In trust deed documents in the possession of the Sunday Tribune, Madikizela-Mandela is identified as a beneficiary in the NRM Family Trust, which Mandela created in March 1996, the year the couple divorced and when he was still president of the country, and which is believed to be the most lucrative of all his trusts.

According to the deeds, the net income of the trust is to be applied “for the maintenance of or in payments to any one or more of Mandela, his wife, widow, former wife, descendants and surviving and former spouses of descendants”.
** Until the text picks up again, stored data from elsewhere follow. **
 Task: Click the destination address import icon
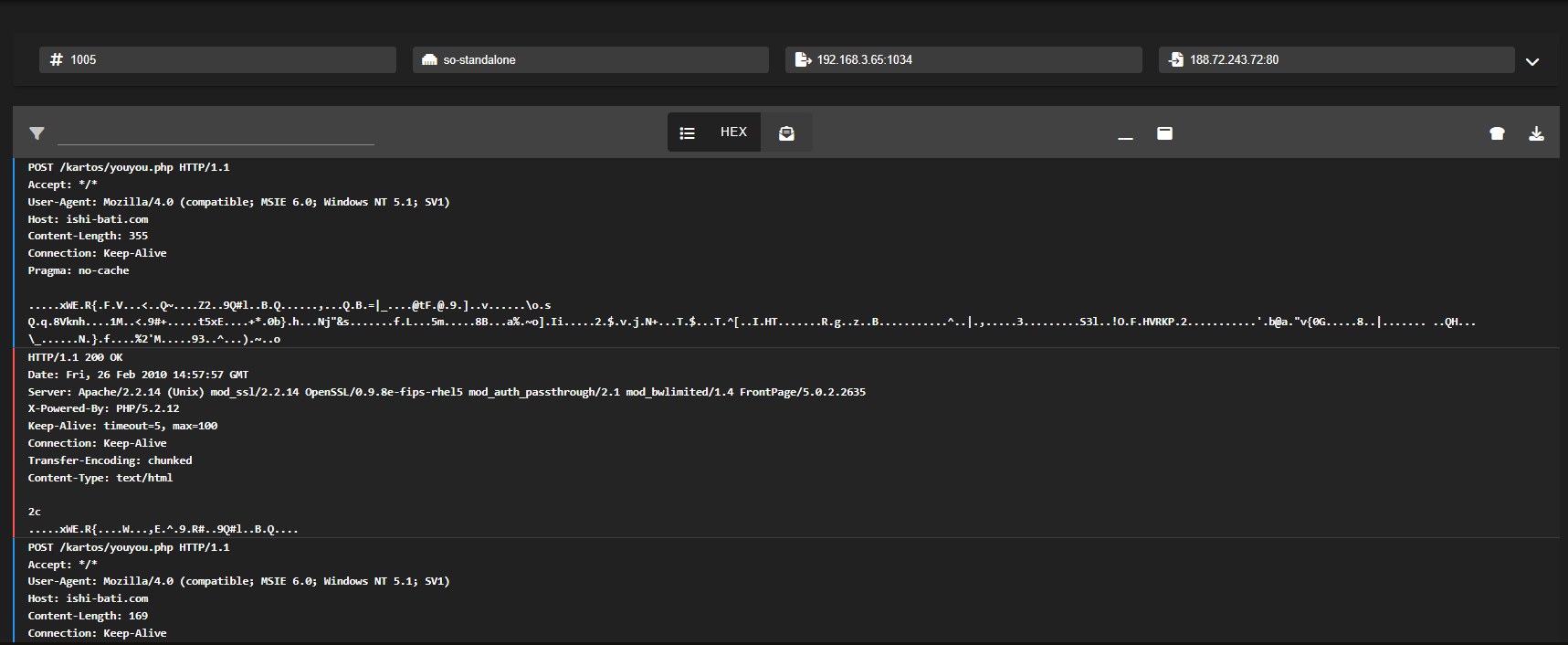1175,59
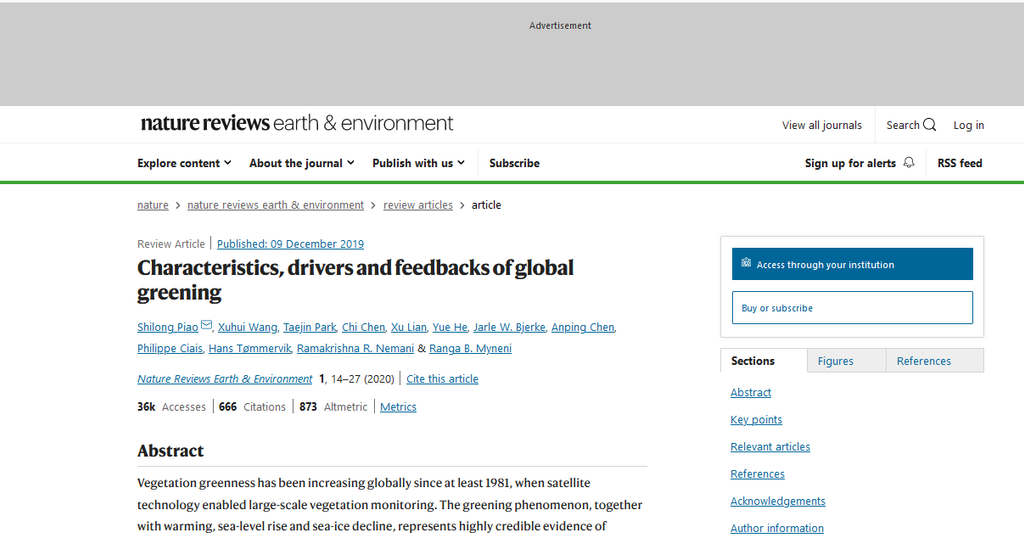1024x538 pixels.
Task: Switch to the Figures tab
Action: (835, 361)
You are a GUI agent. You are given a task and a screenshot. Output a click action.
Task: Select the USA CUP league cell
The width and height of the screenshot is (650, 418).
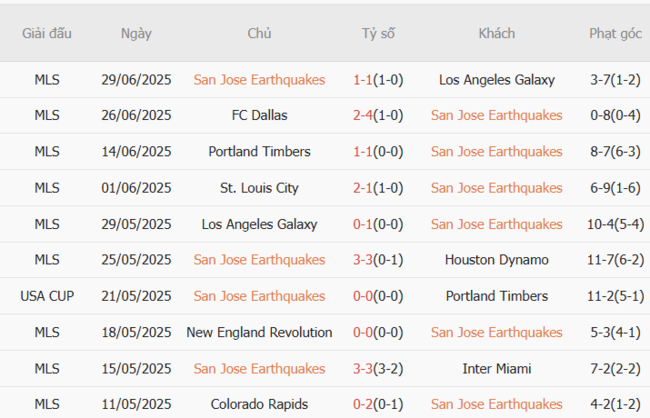click(47, 296)
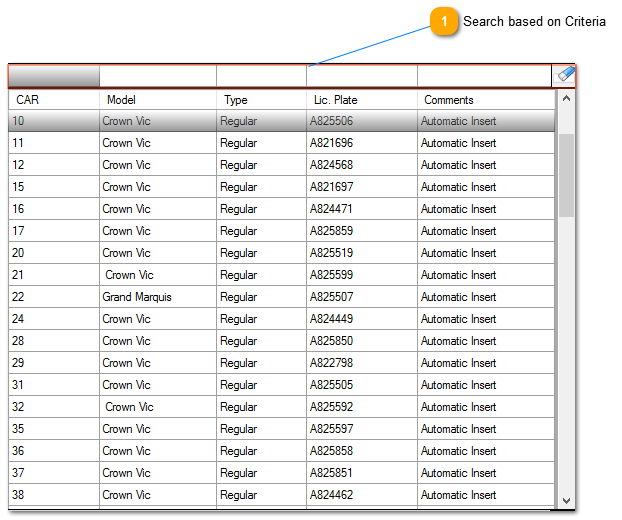Select the highlighted row for car 10

tap(280, 121)
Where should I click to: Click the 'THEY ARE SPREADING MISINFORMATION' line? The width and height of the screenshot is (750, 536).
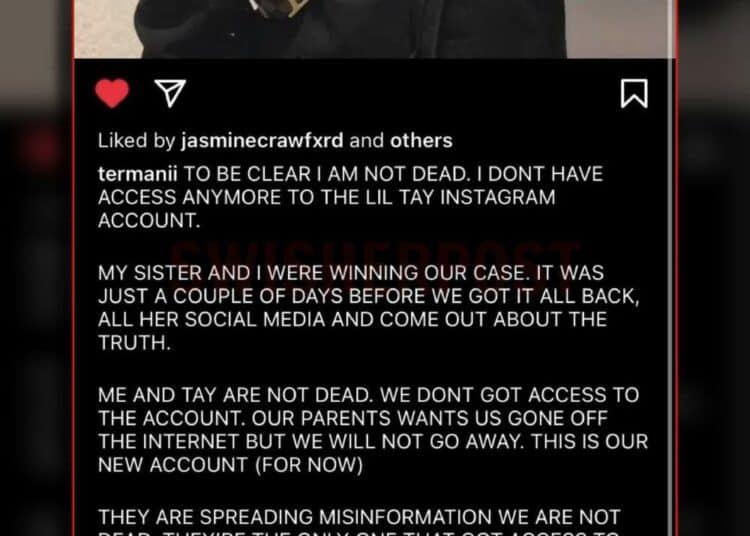[x=359, y=517]
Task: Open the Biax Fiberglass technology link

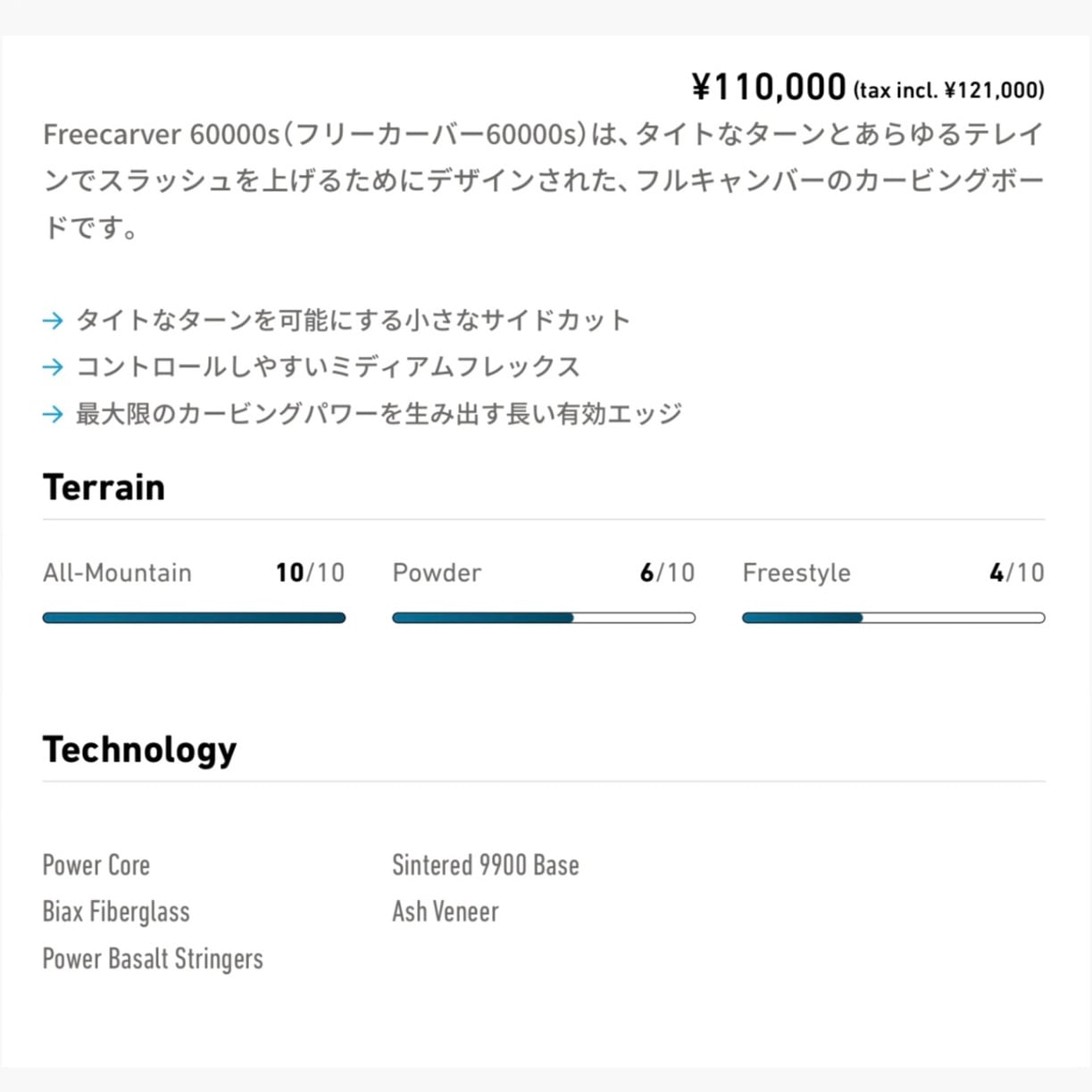Action: click(x=116, y=912)
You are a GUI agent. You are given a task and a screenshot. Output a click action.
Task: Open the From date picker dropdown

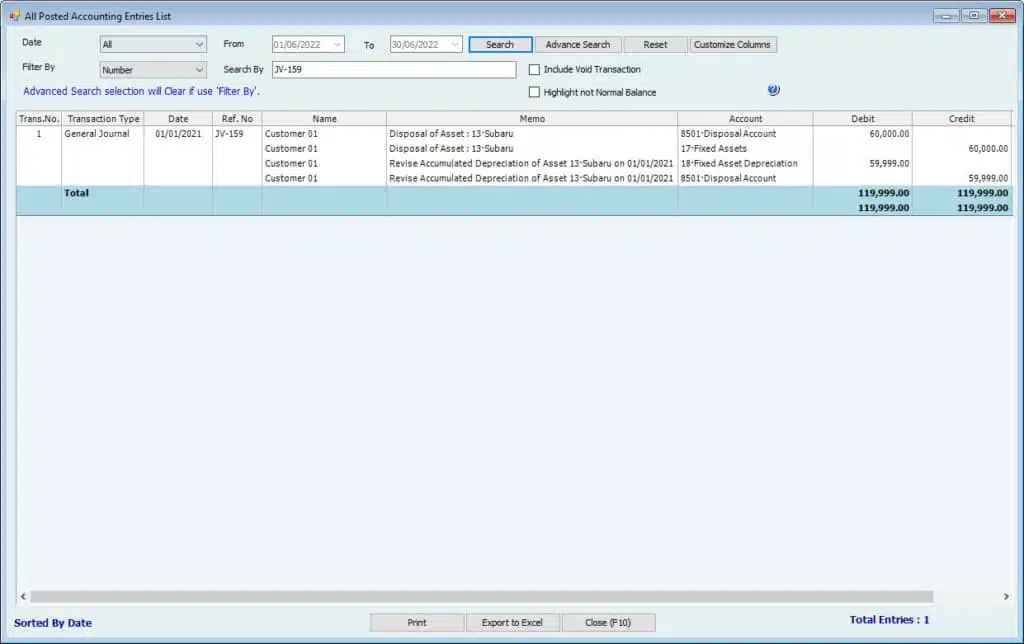tap(336, 45)
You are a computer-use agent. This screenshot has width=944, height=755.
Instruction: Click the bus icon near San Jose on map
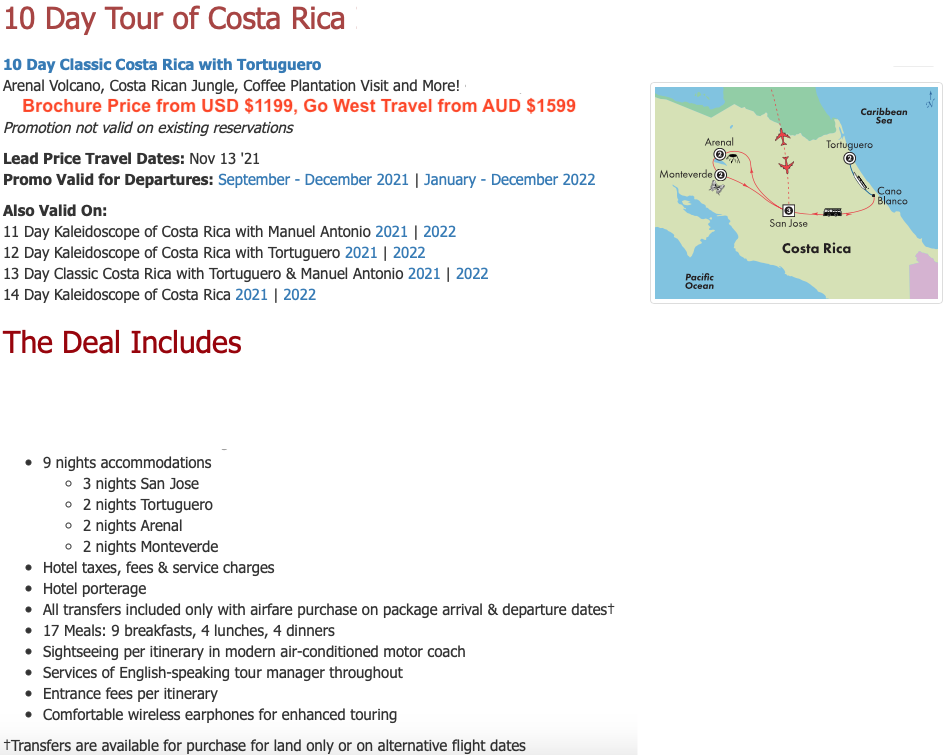[x=832, y=212]
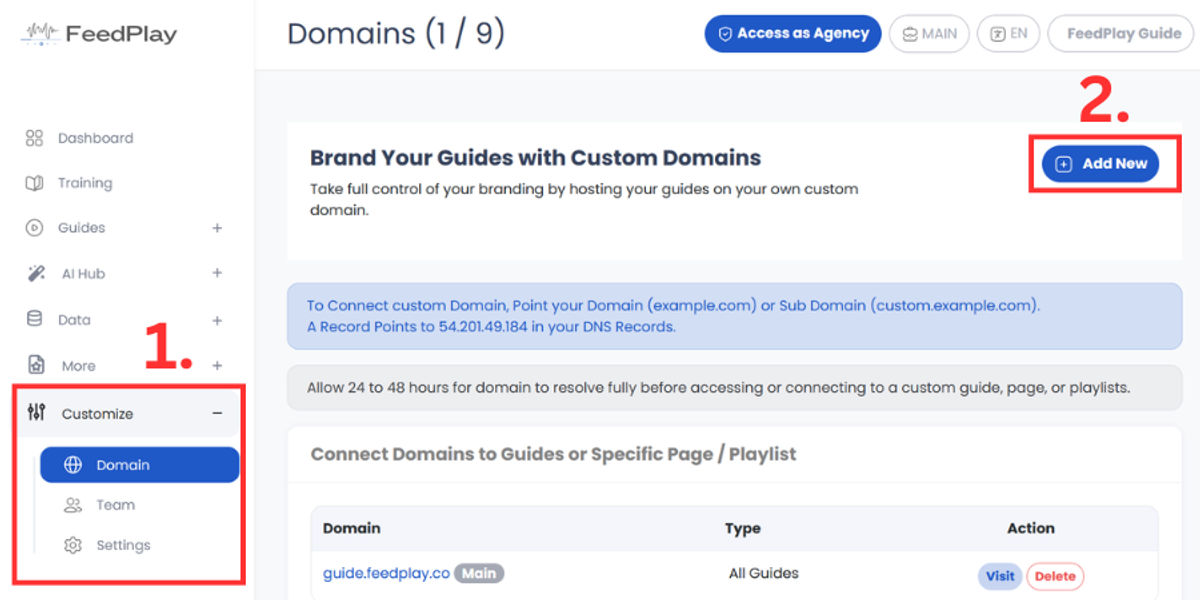Click the Add New domain button
Image resolution: width=1200 pixels, height=600 pixels.
coord(1100,164)
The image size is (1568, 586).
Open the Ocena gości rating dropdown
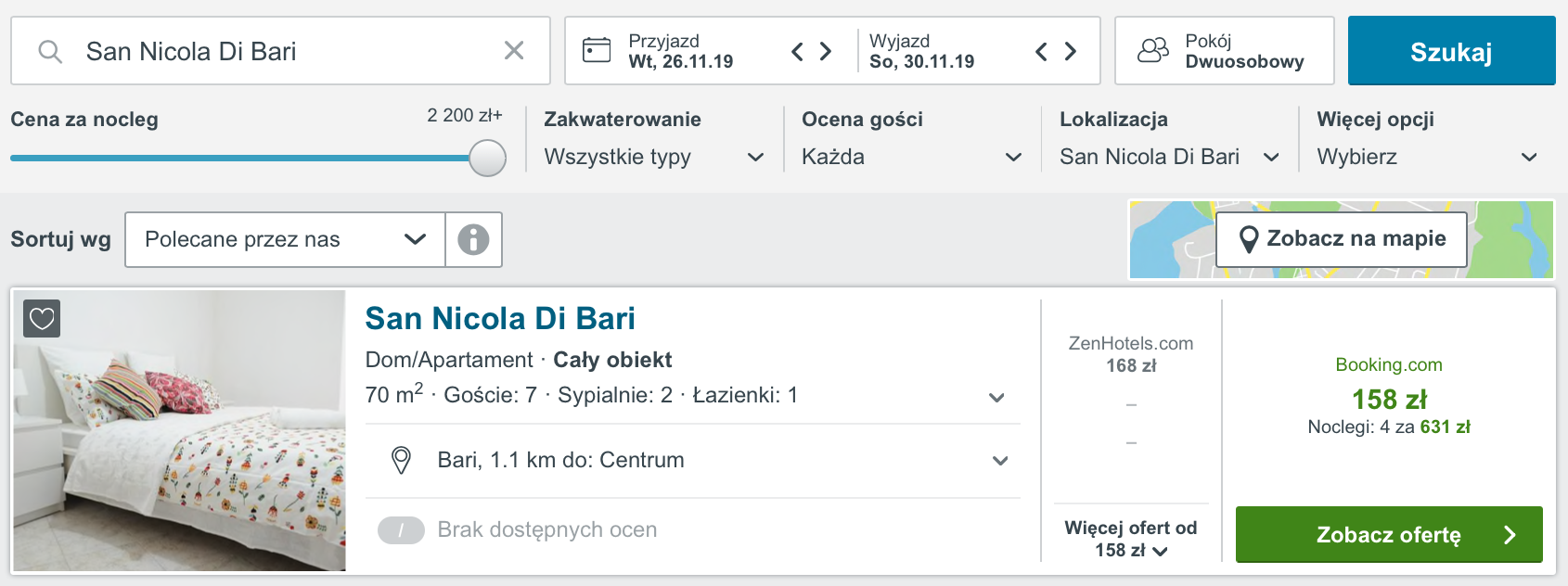[x=912, y=157]
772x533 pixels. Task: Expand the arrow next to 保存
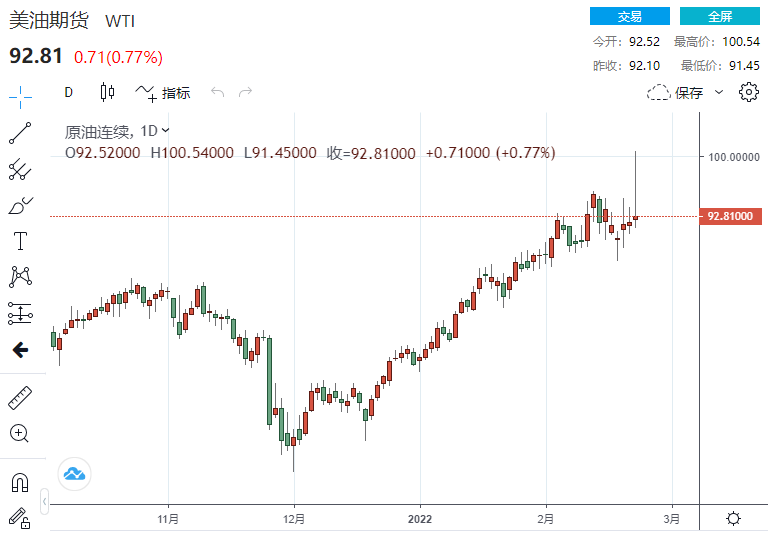[719, 93]
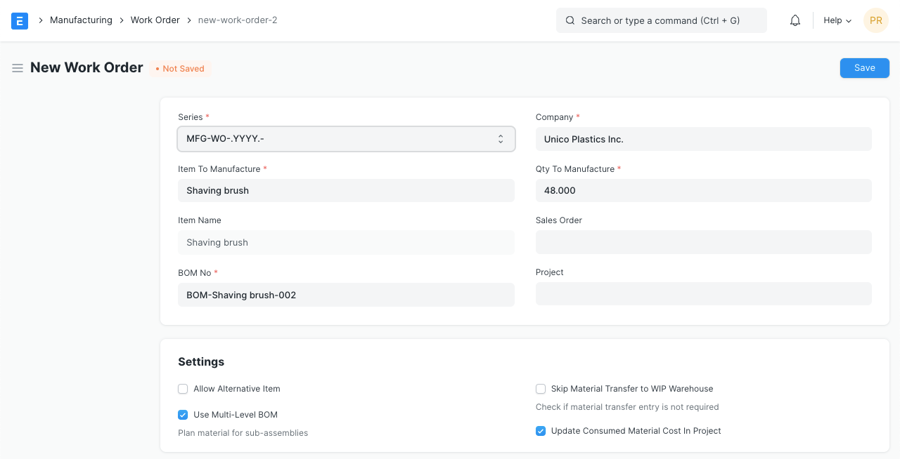Uncheck Use Multi-Level BOM
The height and width of the screenshot is (459, 900).
coord(183,415)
Madikizela-Mandela is his only surviving ex-wife (his first wife, Evelyn Mase, died 10 years ago) and she could therefore dip into the trust account, if necessary. Her finances have not always appeared healthy and in May the 76-year-old ANC veteran fell on hard times when she failed to pay school fees for her niece at Abbotts College.

Though a date was set for the sheriff to auction off some of the possessions of her Soweto home, a settlement was reached at the eleventh hour.

The value of the NRM trust’s income is unknown but is thought to be considerable. It owns the income from a number of companies, as well as royalties. When Madiba’s will was made public last month, his estate, which does not include the various trusts, was given a value of R46 million.

Much was made at the time about the omission of Madikizela-Mandela from the will and in the days after it was read, her youngest daughter Zindzi came to her mother’s defence, saying she had never expected to gain from it.

“She never attended the reading of the will as she didn’t regard herself as a beneficiary,” Zindzi said on Twitter. “Why would she expect to be maintained after his passing when she was never maintained during his lifetime?” she said, suggesting that Madikizela-Mandela is not aware that she is a beneficiary of the NRM Trust.

Madikizela-Mandela may also be a beneficiary of two other trusts Madiba created. According to sections 11.1 of the Nelson Mandela Trust, which was created in 2001, and the Mandela Trust (created two years later in 2003), the trusts’ incomes are intended “for the maintenance of or in payments to any one of more of Mandela, Mandela’s spouse, former spouse descendants and surviving and former spouses of descendants and siblings”.

Though the wording is vague, the deeds suggest Madikizela-Mandela may also be a beneficiary of those trusts. Their value is unknown, but in 2004 alone, the Nelson Mandela Trust received R19.53m in donations.